DIRECTIONS FOR THIS TASK —
The full set of entries, reproduced exactly, is the expected answer.

Stored records:
- - -

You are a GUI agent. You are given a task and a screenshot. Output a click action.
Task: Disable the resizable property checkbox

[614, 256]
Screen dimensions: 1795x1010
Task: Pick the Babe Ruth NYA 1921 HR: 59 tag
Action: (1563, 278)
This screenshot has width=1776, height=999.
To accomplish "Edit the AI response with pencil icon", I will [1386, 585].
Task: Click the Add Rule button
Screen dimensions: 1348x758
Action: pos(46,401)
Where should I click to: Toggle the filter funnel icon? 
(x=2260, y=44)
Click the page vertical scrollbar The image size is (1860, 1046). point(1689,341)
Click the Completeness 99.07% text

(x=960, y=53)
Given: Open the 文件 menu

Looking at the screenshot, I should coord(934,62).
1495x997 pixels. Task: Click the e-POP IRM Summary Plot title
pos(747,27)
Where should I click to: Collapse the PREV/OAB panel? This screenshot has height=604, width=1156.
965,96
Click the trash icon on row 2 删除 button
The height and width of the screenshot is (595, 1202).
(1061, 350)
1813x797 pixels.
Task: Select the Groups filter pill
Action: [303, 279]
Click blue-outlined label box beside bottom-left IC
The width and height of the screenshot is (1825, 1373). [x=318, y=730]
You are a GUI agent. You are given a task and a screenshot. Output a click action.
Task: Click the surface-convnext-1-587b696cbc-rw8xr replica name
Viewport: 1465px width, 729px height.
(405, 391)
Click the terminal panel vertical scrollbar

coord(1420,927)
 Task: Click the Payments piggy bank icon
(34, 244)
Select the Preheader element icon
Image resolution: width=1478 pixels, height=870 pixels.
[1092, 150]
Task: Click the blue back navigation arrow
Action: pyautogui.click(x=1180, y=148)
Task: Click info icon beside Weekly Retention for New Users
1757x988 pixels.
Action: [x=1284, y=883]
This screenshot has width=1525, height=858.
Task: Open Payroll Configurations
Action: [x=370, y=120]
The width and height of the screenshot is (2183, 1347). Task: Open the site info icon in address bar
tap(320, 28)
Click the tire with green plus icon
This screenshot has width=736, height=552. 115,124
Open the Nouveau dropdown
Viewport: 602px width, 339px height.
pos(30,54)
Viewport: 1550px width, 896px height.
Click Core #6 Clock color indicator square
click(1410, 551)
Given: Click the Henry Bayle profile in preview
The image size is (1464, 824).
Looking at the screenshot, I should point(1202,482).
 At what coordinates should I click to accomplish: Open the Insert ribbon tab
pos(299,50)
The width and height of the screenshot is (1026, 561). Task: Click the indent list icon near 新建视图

- - -

RESULT OF THIS TASK —
You are a GUI agent. You are given a task and a screenshot. Output a click action.
Task: Disable the resizable property checkbox

[614, 256]
Screen dimensions: 1795x1010
Task: Pick the Babe Ruth NYA 1921 HR: 59 tag
Action: (1563, 278)
This screenshot has width=1776, height=999.
To accomplish "Edit the AI response with pencil icon", I will [1386, 585].
Task: Click the Add Rule button
Screen dimensions: 1348x758
Action: pos(46,401)
Where should I click to: Toggle the filter funnel icon? 
(x=2260, y=44)
Click the page vertical scrollbar The image size is (1860, 1046). point(1689,341)
Click the Completeness 99.07% text

(x=960, y=53)
Given: Open the 文件 menu

Looking at the screenshot, I should coord(934,62).
1495x997 pixels. Task: Click the e-POP IRM Summary Plot title
pos(747,27)
Where should I click to: Collapse the PREV/OAB panel? This screenshot has height=604, width=1156.
965,96
Click the trash icon on row 2 删除 button
The height and width of the screenshot is (595, 1202).
(1061, 350)
1813x797 pixels.
Task: Select the Groups filter pill
Action: [303, 279]
Click blue-outlined label box beside bottom-left IC
The width and height of the screenshot is (1825, 1373). [x=318, y=730]
You are a GUI agent. You are given a task and a screenshot. Output a click action.
Task: Click the surface-convnext-1-587b696cbc-rw8xr replica name
Viewport: 1465px width, 729px height.
(405, 391)
Click the terminal panel vertical scrollbar

coord(1420,927)
 Task: Click the Payments piggy bank icon
(34, 244)
Select the Preheader element icon
Image resolution: width=1478 pixels, height=870 pixels.
[1092, 150]
Task: Click the blue back navigation arrow
Action: pyautogui.click(x=1180, y=148)
Task: Click info icon beside Weekly Retention for New Users
1757x988 pixels.
Action: [x=1284, y=883]
This screenshot has width=1525, height=858.
Task: Open Payroll Configurations
Action: [x=370, y=120]
The width and height of the screenshot is (2183, 1347). Task: Open the site info icon in address bar
tap(320, 28)
Click the tire with green plus icon
This screenshot has width=736, height=552. 115,124
Open the Nouveau dropdown
Viewport: 602px width, 339px height.
pos(30,54)
Viewport: 1550px width, 896px height.
Click Core #6 Clock color indicator square
click(1410, 551)
Given: Click the Henry Bayle profile in preview
The image size is (1464, 824).
Looking at the screenshot, I should point(1202,482).
 At what coordinates should I click to accomplish: Open the Insert ribbon tab
pos(299,50)
The width and height of the screenshot is (1026, 561). Task: Click the indent list icon near 新建视图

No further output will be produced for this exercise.